# Start of Document excerpt

1: Managerial & Cost Accounting

What kind of field is managerial and cost accounting?

1.1 Descriptivism vs. Prescriptivism

Managerial accounting and cost accounting are the same thing: accounting that provides information to managers to help them maximize profit. Perhaps that wasn’t true 50 years ago, but attempting to draw a meaningful distinction between the two terms nowadays is largely a waste of time. (I doubt it was even a worthwhile distinction 50 years ago). Some people will insist there’s a difference. Bless their hearts. In this textbook I will use these terms interchangeably. Better get used to it.

Why? Why would a field of supposedly serious accounting professionals develop two terms (three terms if you count “management accounting”) that mean the same thing? Actually it’s worse than that. As you’ll see later in the textbook, this isn’t the only time managerial accounting does this. There are several synonymous or nearly synonymous terms in the field.

One key reason for this is that managerial accounting is a descriptivist field, at least compared to other fields in accounting. Descriptivist is a term related to linguistics, but I think it applies to this situation as well. A descriptivist is a person who describes behavior that naturally occurs. In this case that behavior is manager behavior that naturally occurs in business. Multiple descriptivists observe this behavior, at separate times and in separate places. Their descriptions of the same observed behavior, and the terminology they use to describe this behavior, merge over time. This leads to multiple terms meaning the same thing. Hence managerial accounting and cost accounting are two terms that refer to the same thing.

# End of Document excerpt
# Start of Data shown

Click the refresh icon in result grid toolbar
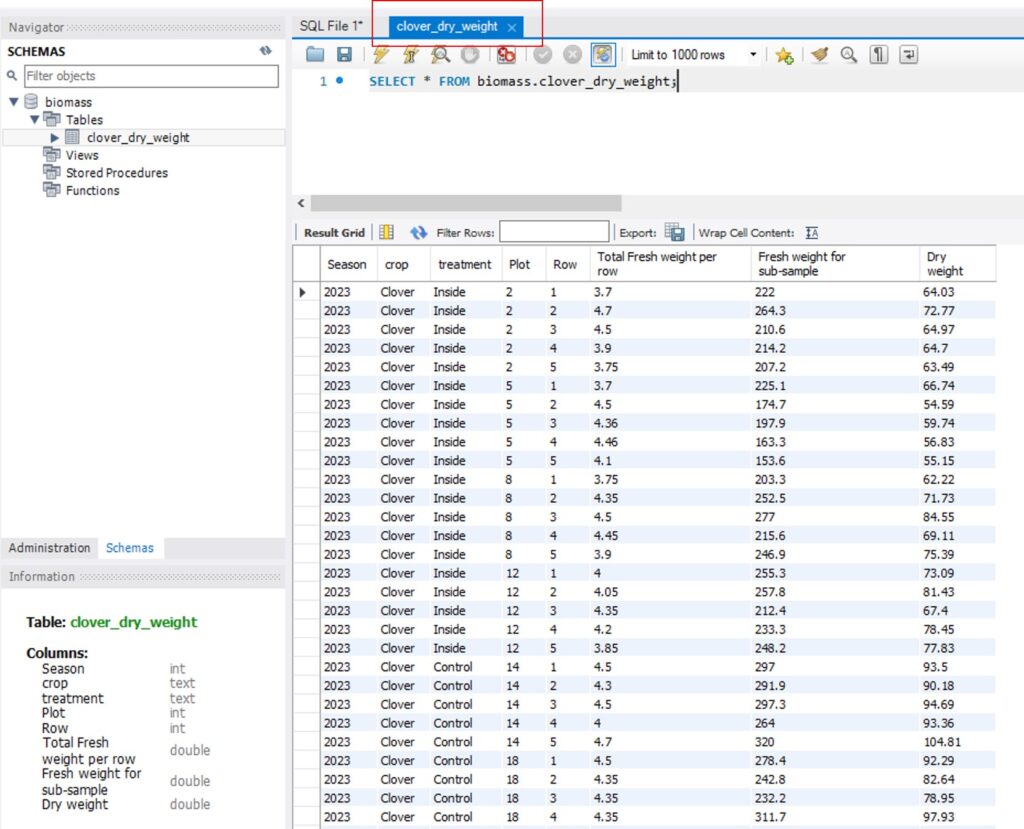The image size is (1024, 829). click(418, 232)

# End of Data shown

- The task -
In the managerial and cost accounting excerpt, what third term does the author count alongside managerial accounting and cost accounting as meaning the same thing?

- Result of the task -
Management accounting.